Les mauvaises conditions de travail favorisent en outre les maladies et génèrent un taux de mortalité élevés parmi les travailleurs de la compagnie, ce qui a pour effet de diminuer les performances de l’entreprise. À partir des années 1790, ces aspects ont joué un rôle majeur dans sa chute.
Le coup de grâce

Pour couronner le tout, la compagnie a pour principe de faire transiter tous les échanges commerciaux par son siège de Batavia, ce qui se révèle coûteux et inefficace. Mais c’est la quatrième guerre anglo-néerlandaise de 1780 qui marque le coup de grâce pour la compagnie : le conflit se révèle catastrophique pour la VOC, qui voit sa flotte réduite de moitié et son influence en Asie fortement amoindrie. Alourdie par ses dettes, l’entreprise est finalement nationalisée en 1796.
Dissolution de la compagnie

À cette époque, Napoléon a déjà envahi la République néerlandaise et instauré la République batave, sous influence française.

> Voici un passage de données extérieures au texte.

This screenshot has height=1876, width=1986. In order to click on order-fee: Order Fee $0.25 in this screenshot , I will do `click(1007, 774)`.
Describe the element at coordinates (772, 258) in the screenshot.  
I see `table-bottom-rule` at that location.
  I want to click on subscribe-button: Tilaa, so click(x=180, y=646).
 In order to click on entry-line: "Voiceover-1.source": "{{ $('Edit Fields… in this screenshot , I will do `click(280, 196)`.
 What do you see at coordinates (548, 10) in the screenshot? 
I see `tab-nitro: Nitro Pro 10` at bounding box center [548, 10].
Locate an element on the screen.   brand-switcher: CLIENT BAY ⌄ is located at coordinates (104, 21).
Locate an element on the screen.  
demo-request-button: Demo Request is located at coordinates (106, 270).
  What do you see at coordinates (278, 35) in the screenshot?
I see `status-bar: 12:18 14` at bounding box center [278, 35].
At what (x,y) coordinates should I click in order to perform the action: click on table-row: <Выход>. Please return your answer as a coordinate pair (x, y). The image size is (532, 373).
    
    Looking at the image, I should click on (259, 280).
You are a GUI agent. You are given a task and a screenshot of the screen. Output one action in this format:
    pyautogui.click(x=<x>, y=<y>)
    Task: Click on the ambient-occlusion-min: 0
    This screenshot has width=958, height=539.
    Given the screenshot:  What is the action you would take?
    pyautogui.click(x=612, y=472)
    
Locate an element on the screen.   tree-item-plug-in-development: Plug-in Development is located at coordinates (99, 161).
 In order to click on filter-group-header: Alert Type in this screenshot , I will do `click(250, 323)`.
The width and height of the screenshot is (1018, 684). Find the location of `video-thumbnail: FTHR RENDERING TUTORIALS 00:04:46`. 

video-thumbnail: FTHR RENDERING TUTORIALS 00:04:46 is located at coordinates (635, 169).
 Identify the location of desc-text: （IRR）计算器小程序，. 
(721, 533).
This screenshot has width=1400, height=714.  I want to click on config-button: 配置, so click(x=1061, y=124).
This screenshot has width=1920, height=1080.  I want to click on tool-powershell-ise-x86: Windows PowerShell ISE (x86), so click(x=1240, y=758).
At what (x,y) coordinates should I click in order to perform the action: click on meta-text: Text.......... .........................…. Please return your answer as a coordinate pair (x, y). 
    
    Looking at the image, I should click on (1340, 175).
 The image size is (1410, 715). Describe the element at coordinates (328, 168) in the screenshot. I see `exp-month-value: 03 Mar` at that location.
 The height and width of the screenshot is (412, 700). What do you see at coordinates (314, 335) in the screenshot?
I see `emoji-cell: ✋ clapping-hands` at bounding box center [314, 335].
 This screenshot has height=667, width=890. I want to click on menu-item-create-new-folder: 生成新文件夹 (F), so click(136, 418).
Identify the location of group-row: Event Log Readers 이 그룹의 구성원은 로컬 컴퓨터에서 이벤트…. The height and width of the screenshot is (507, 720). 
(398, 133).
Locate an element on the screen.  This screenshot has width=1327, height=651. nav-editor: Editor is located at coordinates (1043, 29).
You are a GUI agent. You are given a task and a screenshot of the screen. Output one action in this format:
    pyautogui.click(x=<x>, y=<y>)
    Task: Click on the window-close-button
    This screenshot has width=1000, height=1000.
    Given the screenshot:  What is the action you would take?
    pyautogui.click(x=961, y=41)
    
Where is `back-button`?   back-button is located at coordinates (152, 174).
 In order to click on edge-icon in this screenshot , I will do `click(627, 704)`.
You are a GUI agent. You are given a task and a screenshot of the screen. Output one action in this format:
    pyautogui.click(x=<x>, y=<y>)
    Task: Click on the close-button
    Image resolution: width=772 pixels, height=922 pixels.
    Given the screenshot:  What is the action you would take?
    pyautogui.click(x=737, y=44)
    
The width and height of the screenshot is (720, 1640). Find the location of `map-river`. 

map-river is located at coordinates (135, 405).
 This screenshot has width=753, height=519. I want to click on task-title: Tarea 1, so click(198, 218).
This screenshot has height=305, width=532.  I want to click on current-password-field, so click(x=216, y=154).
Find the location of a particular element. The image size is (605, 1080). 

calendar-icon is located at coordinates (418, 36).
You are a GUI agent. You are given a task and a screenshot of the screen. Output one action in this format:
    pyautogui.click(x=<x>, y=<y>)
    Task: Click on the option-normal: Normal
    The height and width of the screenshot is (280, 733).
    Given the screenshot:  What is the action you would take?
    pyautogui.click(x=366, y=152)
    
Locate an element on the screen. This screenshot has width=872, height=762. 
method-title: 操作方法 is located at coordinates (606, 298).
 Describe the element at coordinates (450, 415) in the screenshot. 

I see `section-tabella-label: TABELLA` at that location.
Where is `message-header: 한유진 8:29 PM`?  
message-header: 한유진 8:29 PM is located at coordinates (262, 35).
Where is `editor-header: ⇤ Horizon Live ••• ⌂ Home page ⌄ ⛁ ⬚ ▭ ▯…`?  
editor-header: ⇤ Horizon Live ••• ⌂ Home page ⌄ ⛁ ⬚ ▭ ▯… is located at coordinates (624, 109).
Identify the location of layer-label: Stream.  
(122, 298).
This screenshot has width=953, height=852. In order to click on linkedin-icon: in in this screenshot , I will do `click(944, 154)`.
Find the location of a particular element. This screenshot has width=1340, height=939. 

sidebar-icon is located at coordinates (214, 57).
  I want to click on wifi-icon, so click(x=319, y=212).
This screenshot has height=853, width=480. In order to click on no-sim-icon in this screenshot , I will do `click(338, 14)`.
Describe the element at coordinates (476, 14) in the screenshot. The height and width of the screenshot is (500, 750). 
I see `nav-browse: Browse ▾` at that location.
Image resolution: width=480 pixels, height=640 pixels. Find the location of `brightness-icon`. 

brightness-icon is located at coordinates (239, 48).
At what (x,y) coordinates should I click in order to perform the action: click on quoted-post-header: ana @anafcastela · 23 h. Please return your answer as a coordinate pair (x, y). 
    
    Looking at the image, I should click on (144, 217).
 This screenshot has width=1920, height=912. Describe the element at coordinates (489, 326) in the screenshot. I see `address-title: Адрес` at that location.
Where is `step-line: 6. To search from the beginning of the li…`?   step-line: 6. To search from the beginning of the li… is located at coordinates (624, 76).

Déjà affaiblie par de lourdes difficultés financières, la Compagnie néerlandaise des Indes orientales tente de survivre tant bien que mal, avant d’être officiellement dissoute en 1799.
Dans le même temps, la Grande-Bretagne, devenue la nouvelle superpuissance mondiale, s’empare progressivement des anciennes possessions de la VOC. Le centre de gravité du commerce et de la finance glisse peu à peu d’Amsterdam à Londres.